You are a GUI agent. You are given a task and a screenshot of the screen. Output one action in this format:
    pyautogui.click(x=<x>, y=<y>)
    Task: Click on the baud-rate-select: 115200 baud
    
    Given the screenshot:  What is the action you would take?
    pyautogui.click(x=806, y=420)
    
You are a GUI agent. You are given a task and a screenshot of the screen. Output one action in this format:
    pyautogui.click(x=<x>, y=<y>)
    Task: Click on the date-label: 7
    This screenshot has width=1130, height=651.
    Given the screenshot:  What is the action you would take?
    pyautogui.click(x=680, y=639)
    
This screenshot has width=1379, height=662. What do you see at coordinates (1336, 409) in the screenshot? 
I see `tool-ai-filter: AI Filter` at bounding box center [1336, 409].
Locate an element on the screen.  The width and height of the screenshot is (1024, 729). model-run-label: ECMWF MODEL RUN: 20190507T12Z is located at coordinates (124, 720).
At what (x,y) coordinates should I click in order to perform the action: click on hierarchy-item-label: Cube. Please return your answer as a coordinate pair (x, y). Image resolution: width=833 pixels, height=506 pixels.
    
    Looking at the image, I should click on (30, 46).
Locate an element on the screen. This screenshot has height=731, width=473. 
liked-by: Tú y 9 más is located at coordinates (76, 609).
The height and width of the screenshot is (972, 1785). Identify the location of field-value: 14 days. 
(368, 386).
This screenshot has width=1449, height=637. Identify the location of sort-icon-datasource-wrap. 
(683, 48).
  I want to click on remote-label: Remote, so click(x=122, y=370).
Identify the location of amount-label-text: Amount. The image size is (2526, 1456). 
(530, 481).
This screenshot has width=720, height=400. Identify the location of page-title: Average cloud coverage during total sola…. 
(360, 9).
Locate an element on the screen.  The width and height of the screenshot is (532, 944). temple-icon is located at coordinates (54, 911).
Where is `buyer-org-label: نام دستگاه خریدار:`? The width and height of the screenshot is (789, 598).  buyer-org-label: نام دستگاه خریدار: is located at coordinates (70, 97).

▶ Directions for this task
Copy out the data word for word from its first line through the line holding "(368, 386).", with both of those lines included.

▶ Answer below
You are a GUI agent. You are given a task and a screenshot of the screen. Output one action in this format:
    pyautogui.click(x=<x>, y=<y>)
    Task: Click on the baud-rate-select: 115200 baud
    
    Given the screenshot:  What is the action you would take?
    pyautogui.click(x=806, y=420)
    
You are a GUI agent. You are given a task and a screenshot of the screen. Output one action in this format:
    pyautogui.click(x=<x>, y=<y>)
    Task: Click on the date-label: 7
    This screenshot has width=1130, height=651.
    Given the screenshot:  What is the action you would take?
    pyautogui.click(x=680, y=639)
    
This screenshot has width=1379, height=662. What do you see at coordinates (1336, 409) in the screenshot? 
I see `tool-ai-filter: AI Filter` at bounding box center [1336, 409].
Locate an element on the screen.  The width and height of the screenshot is (1024, 729). model-run-label: ECMWF MODEL RUN: 20190507T12Z is located at coordinates (124, 720).
At what (x,y) coordinates should I click in order to perform the action: click on hierarchy-item-label: Cube. Please return your answer as a coordinate pair (x, y). Image resolution: width=833 pixels, height=506 pixels.
    
    Looking at the image, I should click on (30, 46).
Locate an element on the screen. This screenshot has height=731, width=473. 
liked-by: Tú y 9 más is located at coordinates (76, 609).
The height and width of the screenshot is (972, 1785). Identify the location of field-value: 14 days. 
(368, 386).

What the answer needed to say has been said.